— Мухартов Константин Ильич, когда сюда меня определял, говорил, что для вакуумных частей надо брать бескислородную медь.
Веснин это и без Чикарькова знал. Но бескислородная медь имелась в то время на заводе в небольшом количестве: ее выдавали только по специальным заявкам.
— Если простую медь в водородной печи отжигать, — продолжал Чикарьков, — то она станет рыхлая, как губка, и рассыплется.
— Что ж, — вздохнул Веснин, — не будем отжигать анод. У нас прибор работает с насосом. На худой конец, в него можно ставить и неотожженные детали.
Но из дальнейшего разговора с Чикарьковым выяснилось, что меди вообще никакой нет. Это не значило, что на заводе не было красной меди. Она имелась в изобилии, но в состоянии, недоступном для Веснина. На центральном складе были медные плиты размером метр на полтора и весом в полтонны каждая. Чтобы отрезать от такой плиты кусок размером с ладонь, необходимый для анода, всю плиту надо было отправить в механический цех на станок. Этим Веснин не мог распорядиться.

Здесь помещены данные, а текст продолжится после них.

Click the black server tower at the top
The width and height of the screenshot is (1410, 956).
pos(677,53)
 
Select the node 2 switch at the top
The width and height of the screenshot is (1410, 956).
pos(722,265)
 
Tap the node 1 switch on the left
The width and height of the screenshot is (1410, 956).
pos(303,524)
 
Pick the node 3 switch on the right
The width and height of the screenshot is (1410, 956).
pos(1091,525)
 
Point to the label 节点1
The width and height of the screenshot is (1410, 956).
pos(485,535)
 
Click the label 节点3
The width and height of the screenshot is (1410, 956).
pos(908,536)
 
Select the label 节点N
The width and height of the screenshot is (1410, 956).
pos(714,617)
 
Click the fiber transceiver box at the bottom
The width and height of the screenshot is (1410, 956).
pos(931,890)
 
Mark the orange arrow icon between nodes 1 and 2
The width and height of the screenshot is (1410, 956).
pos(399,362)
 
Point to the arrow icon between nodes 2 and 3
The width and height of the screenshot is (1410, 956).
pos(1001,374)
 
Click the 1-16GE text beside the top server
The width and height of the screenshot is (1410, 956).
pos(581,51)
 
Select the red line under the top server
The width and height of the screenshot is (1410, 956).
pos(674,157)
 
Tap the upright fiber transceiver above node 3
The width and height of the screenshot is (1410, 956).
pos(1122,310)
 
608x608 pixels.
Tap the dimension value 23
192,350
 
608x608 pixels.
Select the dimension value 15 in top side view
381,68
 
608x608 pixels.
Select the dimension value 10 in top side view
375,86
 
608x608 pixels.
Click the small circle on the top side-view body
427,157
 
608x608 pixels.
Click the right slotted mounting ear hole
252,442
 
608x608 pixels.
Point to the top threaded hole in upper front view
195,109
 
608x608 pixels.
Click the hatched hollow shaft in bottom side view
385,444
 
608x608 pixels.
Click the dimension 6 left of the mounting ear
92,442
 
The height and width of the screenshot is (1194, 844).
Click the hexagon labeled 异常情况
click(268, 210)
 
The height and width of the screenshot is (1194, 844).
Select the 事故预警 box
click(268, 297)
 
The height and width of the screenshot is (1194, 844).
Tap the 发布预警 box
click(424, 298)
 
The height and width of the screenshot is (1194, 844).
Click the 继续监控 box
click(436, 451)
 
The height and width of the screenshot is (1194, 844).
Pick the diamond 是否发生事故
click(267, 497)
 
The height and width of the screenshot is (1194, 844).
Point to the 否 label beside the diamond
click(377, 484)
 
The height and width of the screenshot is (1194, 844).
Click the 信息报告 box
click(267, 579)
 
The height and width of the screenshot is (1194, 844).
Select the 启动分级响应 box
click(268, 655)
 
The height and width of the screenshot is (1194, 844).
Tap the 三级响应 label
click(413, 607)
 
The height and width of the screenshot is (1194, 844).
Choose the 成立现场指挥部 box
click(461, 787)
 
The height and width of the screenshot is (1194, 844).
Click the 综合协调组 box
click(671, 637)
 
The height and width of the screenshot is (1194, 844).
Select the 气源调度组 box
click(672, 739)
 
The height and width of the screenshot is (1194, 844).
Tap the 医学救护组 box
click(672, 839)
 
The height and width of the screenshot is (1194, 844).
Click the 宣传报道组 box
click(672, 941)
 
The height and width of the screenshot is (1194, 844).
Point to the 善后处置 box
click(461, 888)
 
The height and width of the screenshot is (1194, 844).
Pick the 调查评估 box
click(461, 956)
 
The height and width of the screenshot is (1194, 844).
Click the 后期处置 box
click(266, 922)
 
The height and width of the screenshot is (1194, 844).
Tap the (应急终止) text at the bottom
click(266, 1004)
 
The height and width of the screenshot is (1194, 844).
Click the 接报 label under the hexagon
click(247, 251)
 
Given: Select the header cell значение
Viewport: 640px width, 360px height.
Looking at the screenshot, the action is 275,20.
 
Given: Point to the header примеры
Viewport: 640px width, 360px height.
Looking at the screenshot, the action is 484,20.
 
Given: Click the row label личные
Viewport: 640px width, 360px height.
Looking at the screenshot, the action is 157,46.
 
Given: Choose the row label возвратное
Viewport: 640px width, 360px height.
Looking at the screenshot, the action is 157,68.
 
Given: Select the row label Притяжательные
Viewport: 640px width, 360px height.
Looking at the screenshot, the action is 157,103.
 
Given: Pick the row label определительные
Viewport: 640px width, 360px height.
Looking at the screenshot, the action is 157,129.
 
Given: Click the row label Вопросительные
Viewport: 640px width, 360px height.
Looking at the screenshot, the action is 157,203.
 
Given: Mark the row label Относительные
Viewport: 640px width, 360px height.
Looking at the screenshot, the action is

Необходимо было указание Студенецкого или Фогеля.
— Разрешите еще подумать над этим делом, — солидно произнес Чикарьков и взял чертеж.
Утром следующего дня Чикарьков положил на стол Веснина старинный медный пятак:
— Константин Ильич советует делать анод из этой монеты.
Накануне вечером Чикарьков и Мухартов-младшпй, обсуждая новую конструкцию Веснина, установили, что в бригаде подходящей меди нет. И Костя притащил из дому этот пятак, который еще не так давно служил ему битой при игре в орлянку.
Веснин взял бурую лепешку и взвесил ее на ладони.
На одной стороне монеты был выбит двуглавый орел, на другой — большое прописное «Е», прорезанное двумя вертикальными линиями, обозначавшими римскую цифру «II». Это был пятак времен Екатерины Второй.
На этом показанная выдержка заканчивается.